■ **INSTRUCTIONS TO FOLLOW**:
When the line with "Where should I click to: Take" appears below, start repeating lines exactly, and keep going through the line with "Open the account"; add nothing outside that span.

Stored data entries:
- - - - - - -
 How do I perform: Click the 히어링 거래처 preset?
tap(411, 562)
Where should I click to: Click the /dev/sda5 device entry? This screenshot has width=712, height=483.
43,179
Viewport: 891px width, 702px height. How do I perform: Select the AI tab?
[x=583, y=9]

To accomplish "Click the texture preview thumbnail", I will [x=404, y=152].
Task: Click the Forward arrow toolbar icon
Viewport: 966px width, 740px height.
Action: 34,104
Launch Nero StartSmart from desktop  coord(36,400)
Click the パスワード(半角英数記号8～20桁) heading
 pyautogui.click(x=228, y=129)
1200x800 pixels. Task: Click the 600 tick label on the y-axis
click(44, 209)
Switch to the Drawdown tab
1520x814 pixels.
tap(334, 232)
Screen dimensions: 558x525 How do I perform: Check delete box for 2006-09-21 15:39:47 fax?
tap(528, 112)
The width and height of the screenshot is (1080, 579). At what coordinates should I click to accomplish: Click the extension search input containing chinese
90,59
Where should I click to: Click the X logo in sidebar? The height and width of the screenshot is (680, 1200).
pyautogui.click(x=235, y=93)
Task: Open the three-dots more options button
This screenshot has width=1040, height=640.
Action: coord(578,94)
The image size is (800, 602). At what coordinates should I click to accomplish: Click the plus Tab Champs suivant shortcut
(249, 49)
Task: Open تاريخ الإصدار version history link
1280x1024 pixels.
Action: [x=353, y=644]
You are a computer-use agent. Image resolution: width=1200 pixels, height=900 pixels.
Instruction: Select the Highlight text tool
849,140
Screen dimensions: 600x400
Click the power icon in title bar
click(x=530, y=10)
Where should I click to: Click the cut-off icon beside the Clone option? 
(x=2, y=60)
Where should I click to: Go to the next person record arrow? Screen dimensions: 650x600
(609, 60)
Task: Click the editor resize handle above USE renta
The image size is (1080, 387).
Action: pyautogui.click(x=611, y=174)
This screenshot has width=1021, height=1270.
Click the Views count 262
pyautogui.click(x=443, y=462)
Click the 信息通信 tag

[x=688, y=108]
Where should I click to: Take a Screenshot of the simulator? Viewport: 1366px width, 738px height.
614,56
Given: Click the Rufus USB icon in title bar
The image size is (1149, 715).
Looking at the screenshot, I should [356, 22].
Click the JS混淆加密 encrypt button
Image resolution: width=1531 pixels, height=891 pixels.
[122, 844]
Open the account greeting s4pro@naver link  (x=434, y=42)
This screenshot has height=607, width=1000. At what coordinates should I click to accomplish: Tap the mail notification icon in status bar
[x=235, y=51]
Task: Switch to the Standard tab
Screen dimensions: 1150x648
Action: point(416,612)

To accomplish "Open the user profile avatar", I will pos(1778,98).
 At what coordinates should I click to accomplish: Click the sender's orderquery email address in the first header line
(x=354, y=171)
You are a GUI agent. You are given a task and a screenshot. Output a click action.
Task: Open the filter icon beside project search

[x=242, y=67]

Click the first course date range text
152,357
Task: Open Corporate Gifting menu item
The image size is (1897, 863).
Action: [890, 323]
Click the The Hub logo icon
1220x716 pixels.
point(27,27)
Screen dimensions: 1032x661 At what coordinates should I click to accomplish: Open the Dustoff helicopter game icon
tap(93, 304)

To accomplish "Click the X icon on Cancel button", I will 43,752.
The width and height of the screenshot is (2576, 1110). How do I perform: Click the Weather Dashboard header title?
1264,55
- - - - - - -
■ **SOLUTION TO THIS TASK**:
Where should I click to: Take a Screenshot of the simulator? Viewport: 1366px width, 738px height.
614,56
Given: Click the Rufus USB icon in title bar
The image size is (1149, 715).
Looking at the screenshot, I should [356, 22].
Click the JS混淆加密 encrypt button
Image resolution: width=1531 pixels, height=891 pixels.
[122, 844]
Open the account greeting s4pro@naver link  (x=434, y=42)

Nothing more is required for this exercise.